## [EXERCISE 1]
In the records, rewrite the stretch from the line containing "Open the 历史选择记录 dropdown" through the line containing "pyautogui.click(x=106, y=319)", putting "screen capture" in place of "screenshot" and leaving everything else unchanged. Omit the pictures from your answer.

## [EXTRACTED TEXT]
==========
Well.. IOQM is too close, so I haven't been doing any Olympiad type problems lately :( . And continuously attempting mocks. I encountered a lot of nice problems, easy but cute , a bit hard too.. but then typing them was really not feasible for me right now!
But then blog without regular updates is bad. Anyways I completed Alexander Remorov's projective geo Part 1 handout last week with JIB's, Rohan Bhaiya ,Sanjana's and Serena's help. :P . And I did 2004 G8 ( it's in egmo too ). But still I found it cute.
So here fully motivating harmonic G8. I won't say it's easy, but yes killed by harmonic.
Problem(2004 G/8): Given a cyclic quadrilateral ABCD, let M be the midpoint of the side CD, and let N be a point on the circumcircle of triangle ABM. Assume that the point N is different from the point M and satisfies \frac{AN}{BN}=\frac{AM}{BM}. Prove that the points E, F, N are collinear, where E=AC\cap BD and F=BC\cap DA.
Here's the walkthrough: First of all. Draw a nice diagram ( not necessarily accurate , but don't use ggb )
a. Note that AMNB is harmonic.
b. Define T=CD\cap EF and show T\in (AMB). For this we have to define AB\cap CD=I . Find a harmonic bundle and use lemma 9.17 from EGMO ( which is "Points A, X, B, P lie on a line in that order and (A, B; X, P ) = −1. Let M be the midpoint of AB. Then P X \cdot P M = P A \cdot PB" ). So basically POP.
==========
## [EXERCISE 2]
Write the next part of the blog post on the 2004 G8 harmonic walkthrough, picking up after its final sentence.

Some records:
==========
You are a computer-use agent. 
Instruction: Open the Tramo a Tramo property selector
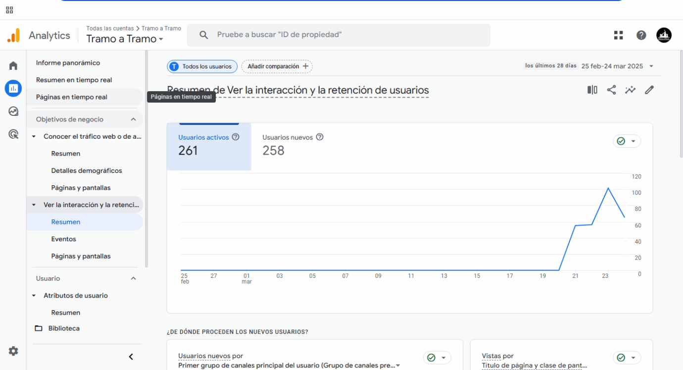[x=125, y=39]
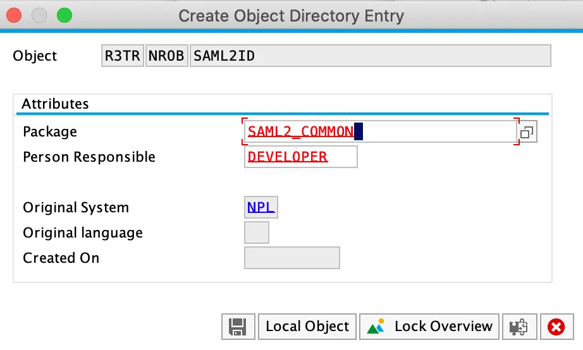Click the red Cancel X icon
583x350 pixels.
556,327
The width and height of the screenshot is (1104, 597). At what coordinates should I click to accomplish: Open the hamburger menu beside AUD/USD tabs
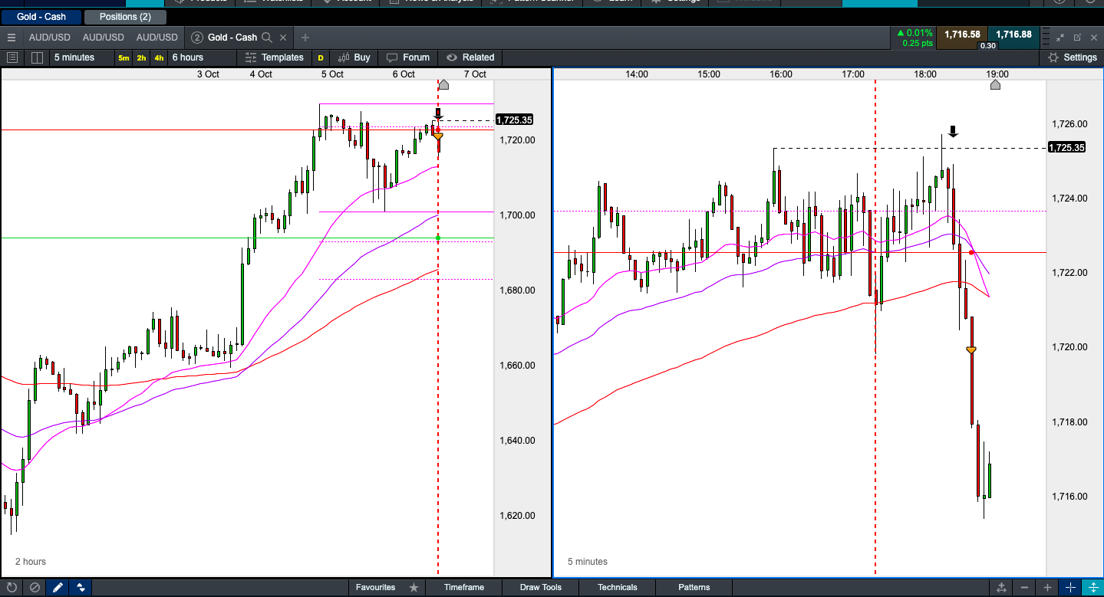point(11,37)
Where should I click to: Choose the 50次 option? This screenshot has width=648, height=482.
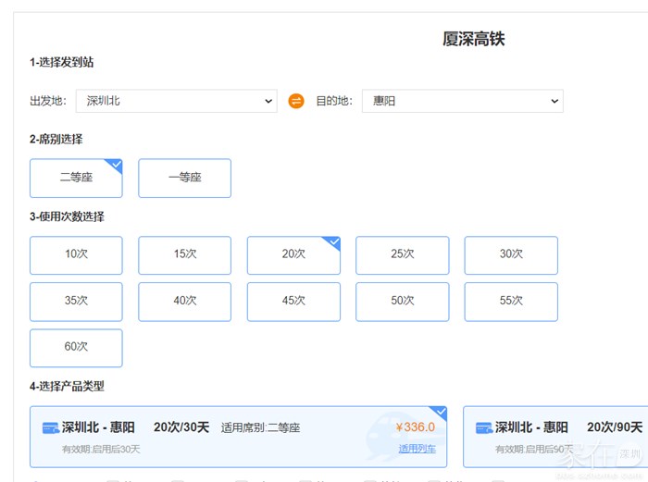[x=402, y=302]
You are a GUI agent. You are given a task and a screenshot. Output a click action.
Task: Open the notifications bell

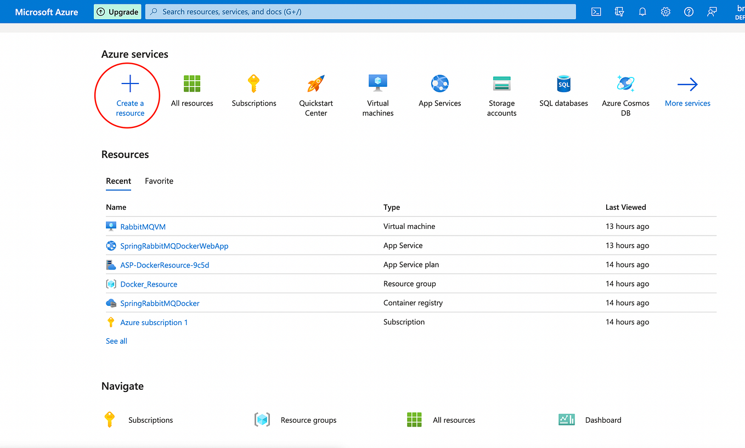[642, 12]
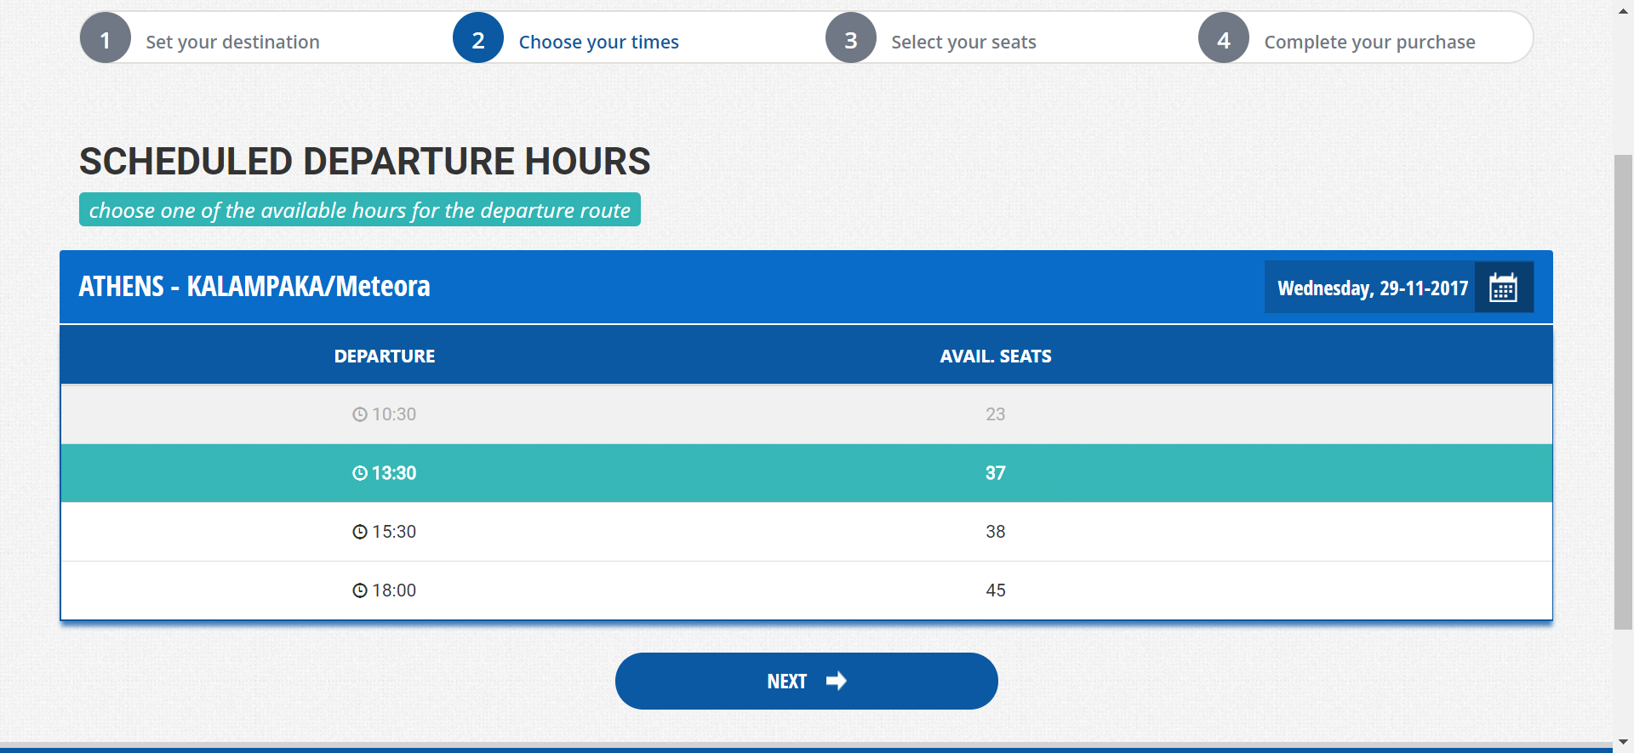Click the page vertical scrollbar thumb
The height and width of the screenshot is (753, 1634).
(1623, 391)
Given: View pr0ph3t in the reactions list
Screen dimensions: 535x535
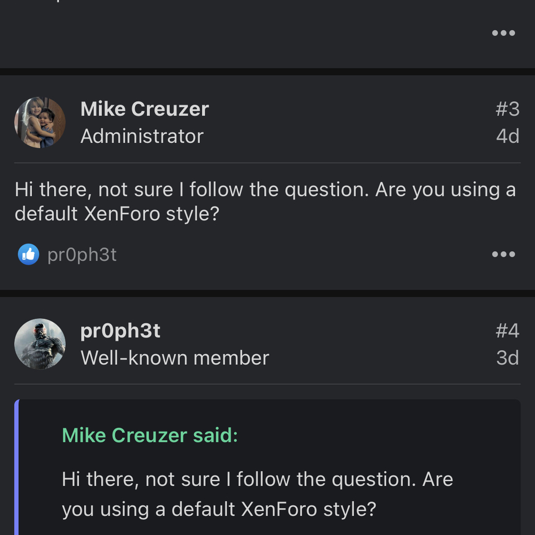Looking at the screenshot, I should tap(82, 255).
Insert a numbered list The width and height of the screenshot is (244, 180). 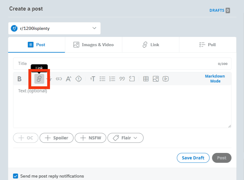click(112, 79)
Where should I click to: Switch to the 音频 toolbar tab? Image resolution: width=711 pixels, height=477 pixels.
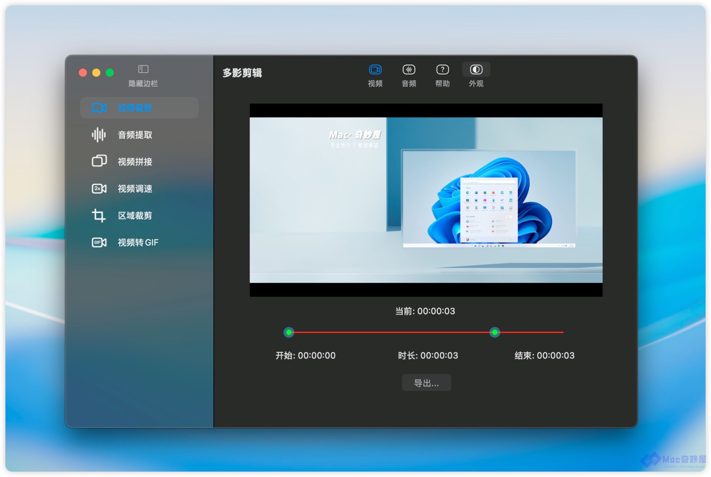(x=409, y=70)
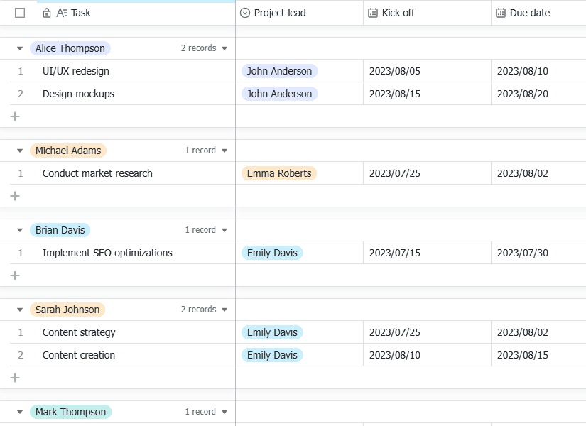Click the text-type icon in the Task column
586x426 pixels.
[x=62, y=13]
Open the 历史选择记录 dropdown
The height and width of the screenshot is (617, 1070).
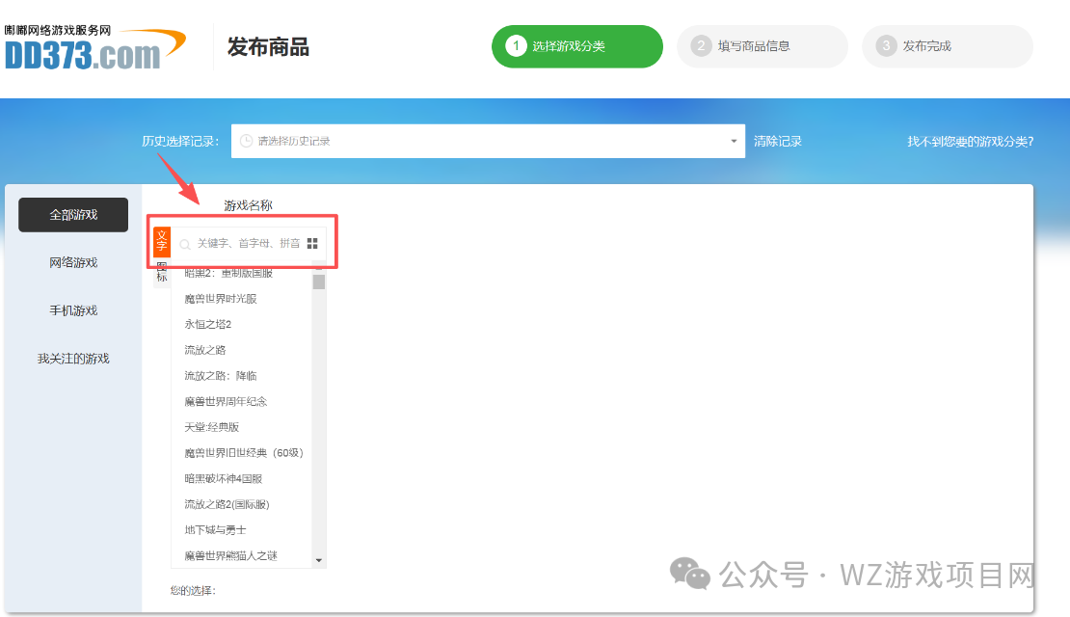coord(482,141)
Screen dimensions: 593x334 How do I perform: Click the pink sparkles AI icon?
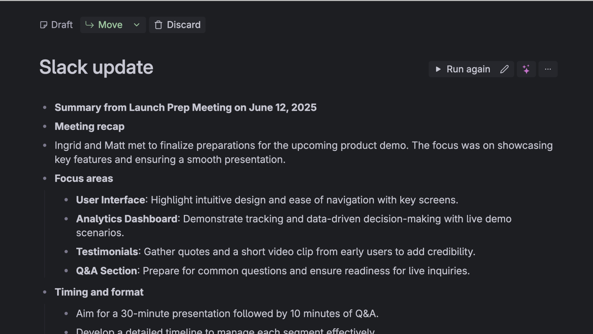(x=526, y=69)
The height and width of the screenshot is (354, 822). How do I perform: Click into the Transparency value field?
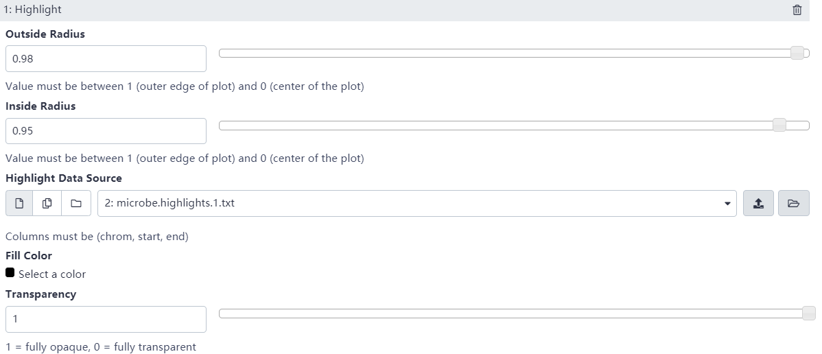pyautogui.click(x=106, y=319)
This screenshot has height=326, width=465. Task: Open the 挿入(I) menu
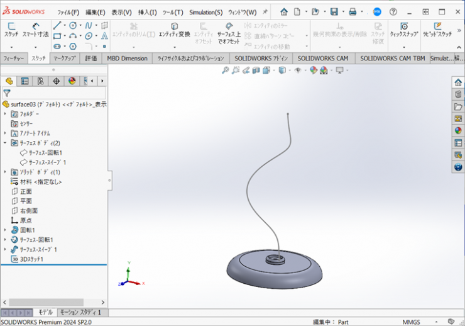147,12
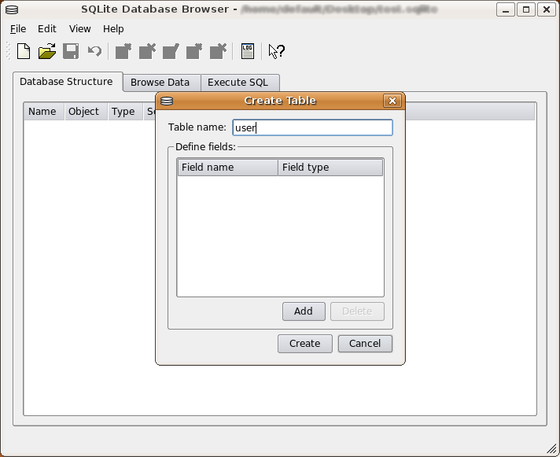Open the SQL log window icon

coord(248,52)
==========
## [RESPONSE 1]
Open the 历史选择记录 dropdown
The height and width of the screen capture is (617, 1070).
coord(482,141)
Screen dimensions: 593x334 How do I perform: Click the pink sparkles AI icon?
(x=526, y=69)
The height and width of the screen capture is (354, 822). How do I perform: Click into the Transparency value field?
pyautogui.click(x=106, y=319)

## [RESPONSE 2]
c. Projecting through T on AB and use "cevian induces harmonic lemma".
Problem: (USAMO 1983/2): Prove that the roots ofx^5 + ax^4 + bx^3 + cx^2 + dx + e = 0cannot all be real if 2a^2 < 5b
Walkthrough: a. Let r_1, r_2,r_3,r_4,r_5 be the roots. Now suppose 2a^2\ge 5b, we will show that atleast one of r_1, r_2,r_3,r_4,r_5 is non real.
b. Note that by vieta, a=-(r_1+r_2+r_3+r_4+r_5) and b=\sum_{sym}r_1\cdot r_2. So simplify it and get 2a^2=2\sum {a_i}^2+ 4\sum_{sym}r_1\cdot r_2 \le 5b=5\cdot \sum_{sym}r_1\cdot r_2 \Rightarrow 2\sum {a_i}^2\le \sum_{sym}r_1\cdot r_2.
c. Now if r_1, r_2,r_3,r_4,r_5 were real then by AM-GM, we get \frac{r_i^2+r_j^2}{2} \ge r_ir_j .
Do write in the comments section about what was the most seemingly hard problem, you realised was pretty nice.(at least write something ! I will be happy to hear your comments ). Follow this blog if you want to see more contest math problems, till then happy problem solving! Also all the best for IOQM everyone!
Sunaina 💜
Nice
ReplyDeleteGreat!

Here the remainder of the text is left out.